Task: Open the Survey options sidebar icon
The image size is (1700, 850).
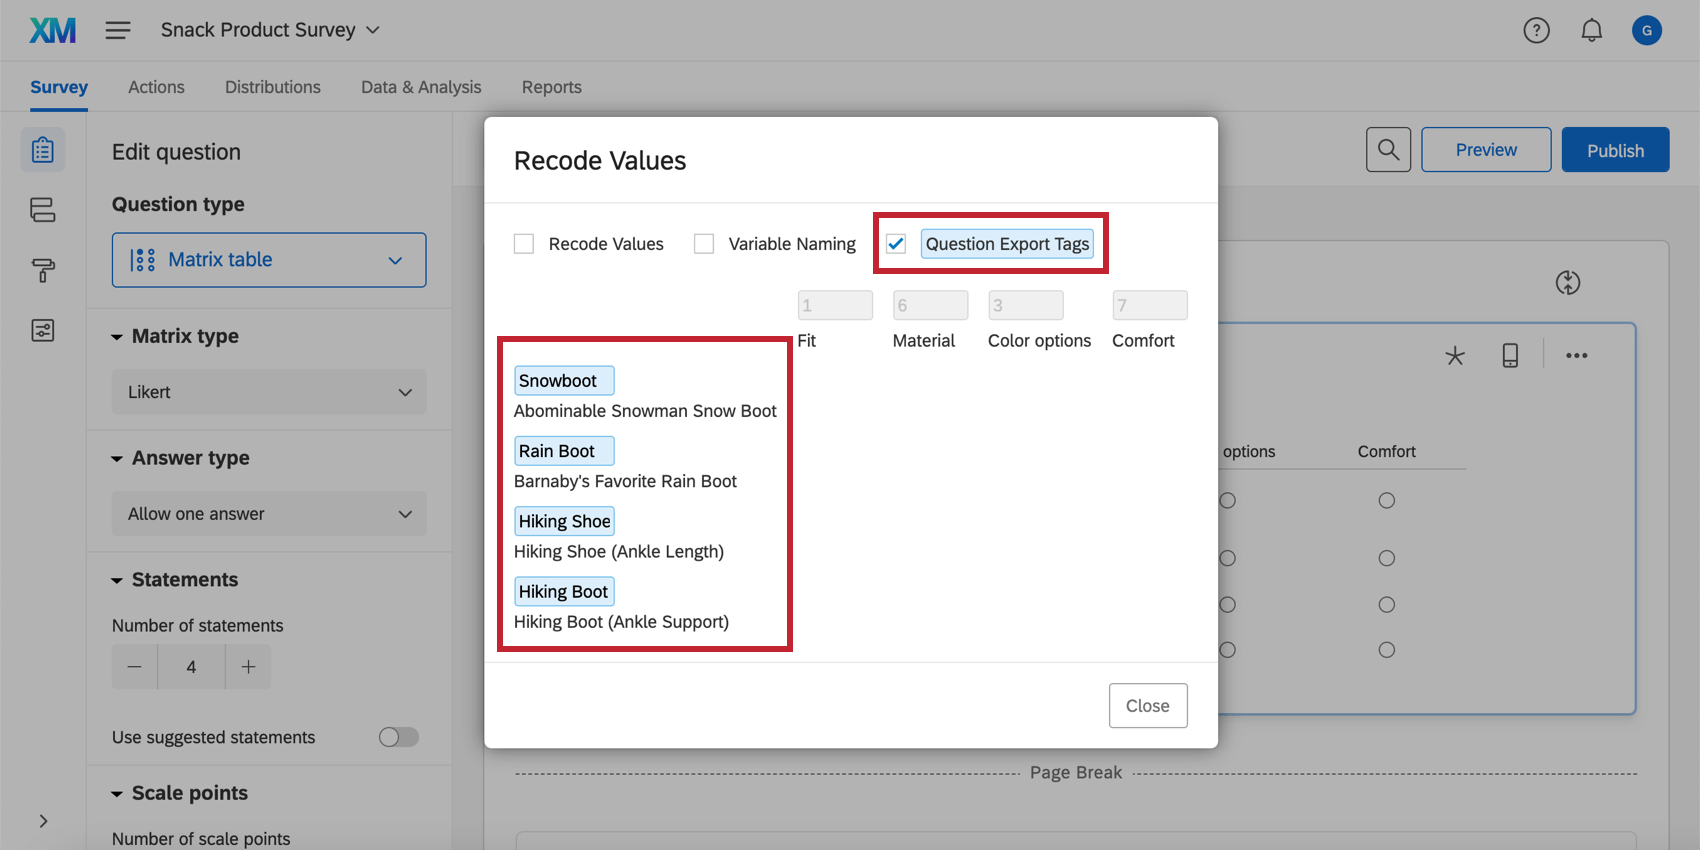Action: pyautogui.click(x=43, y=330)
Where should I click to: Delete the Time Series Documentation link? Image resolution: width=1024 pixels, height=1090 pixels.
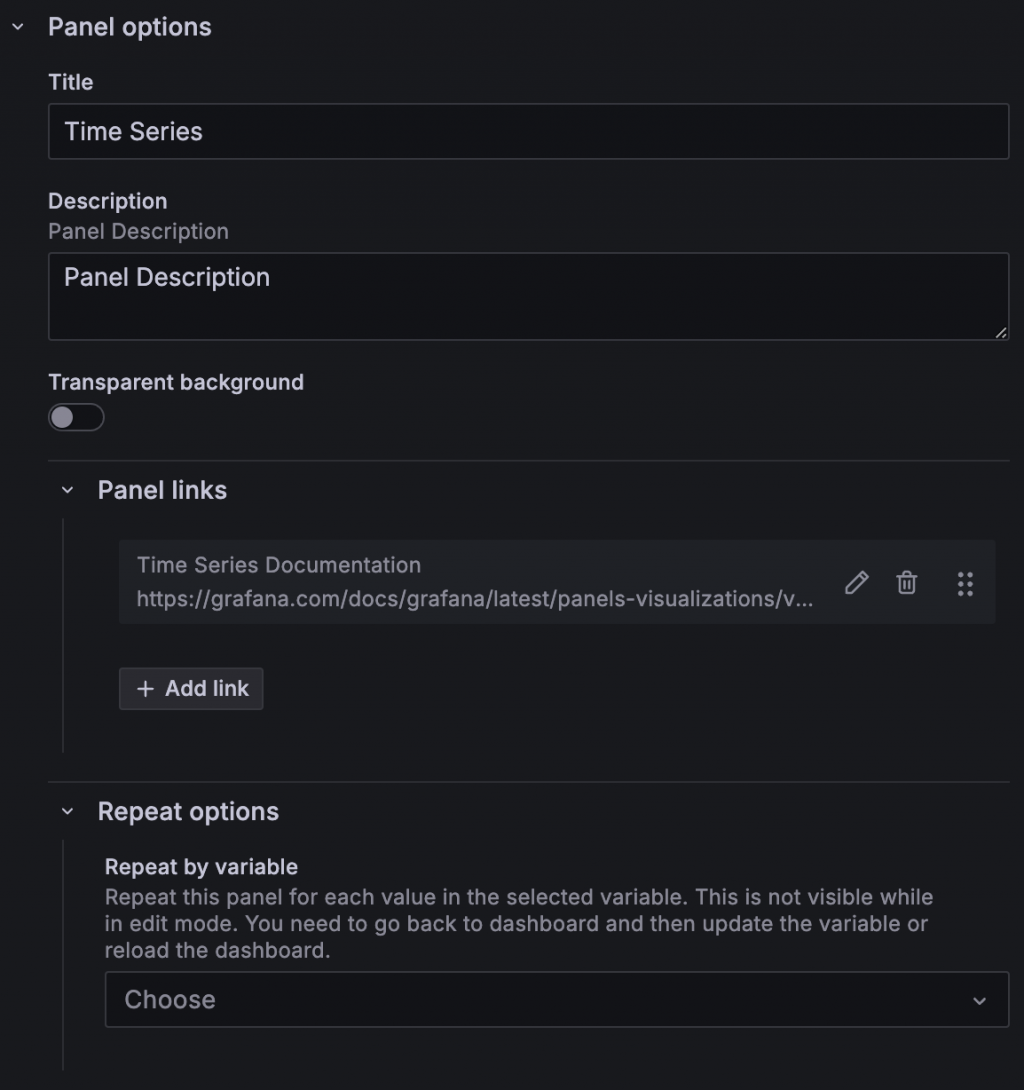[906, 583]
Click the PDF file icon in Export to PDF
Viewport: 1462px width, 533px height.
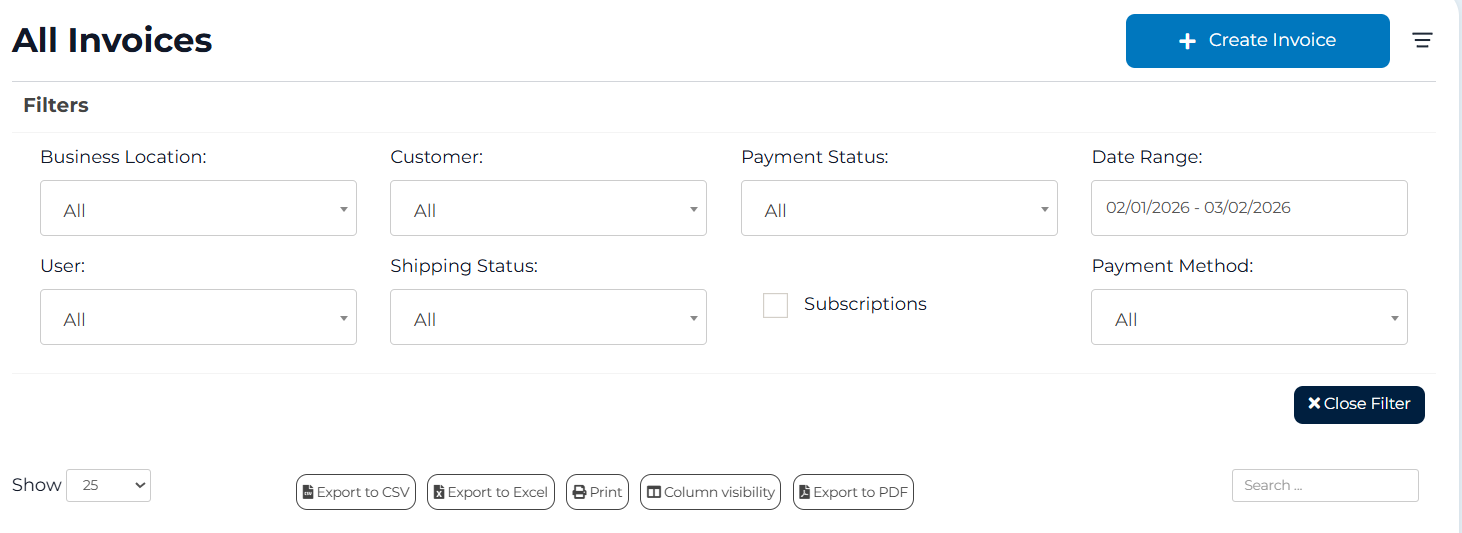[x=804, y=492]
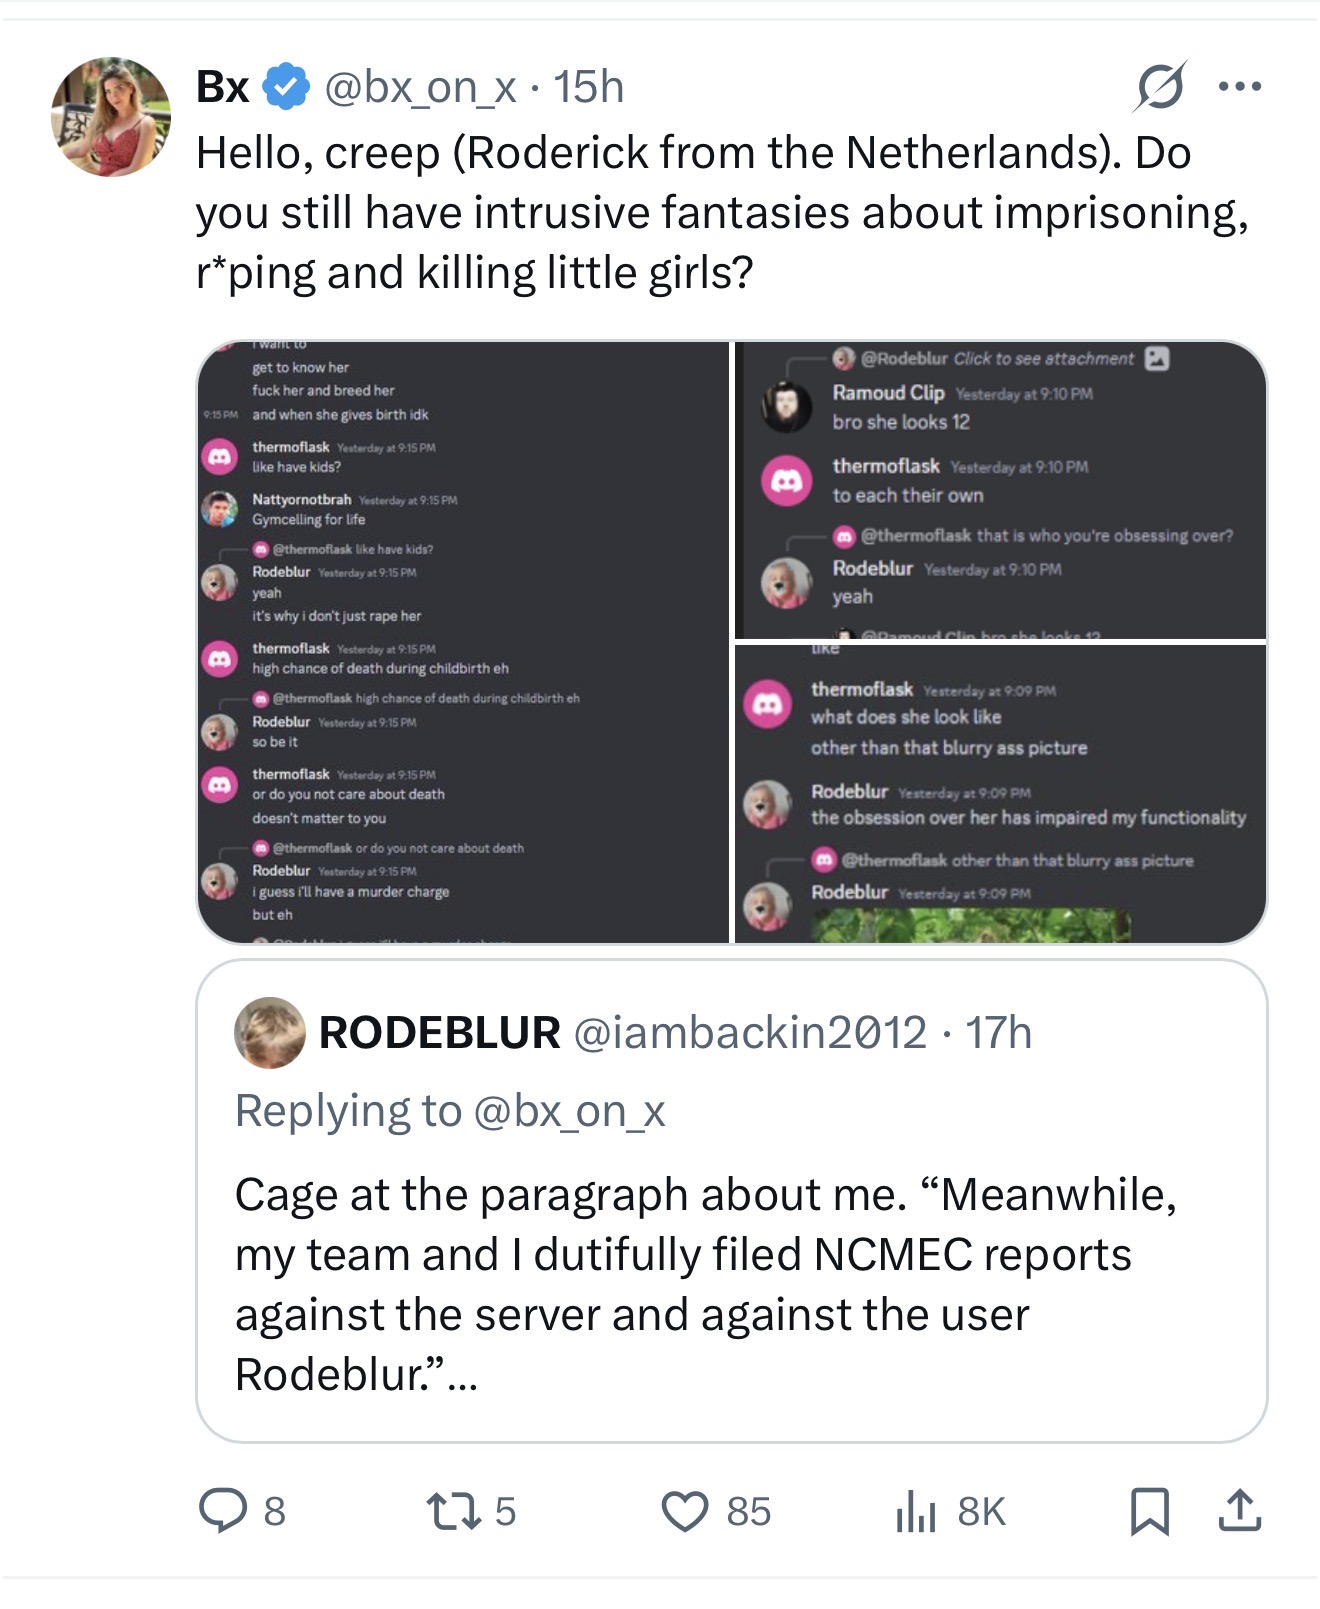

■ ■ ■ ■ ■ ■ ■

• Exercise aim:
Retype all of the data above word for word, excluding the pictures.

• Answer section:
Task: Open the Survey options sidebar icon
The image size is (1700, 850).
Action: pyautogui.click(x=43, y=330)
Where should I click to: Delete the Time Series Documentation link? Image resolution: width=1024 pixels, height=1090 pixels.
[906, 583]
Click the PDF file icon in Export to PDF
Viewport: 1462px width, 533px height.
[x=804, y=492]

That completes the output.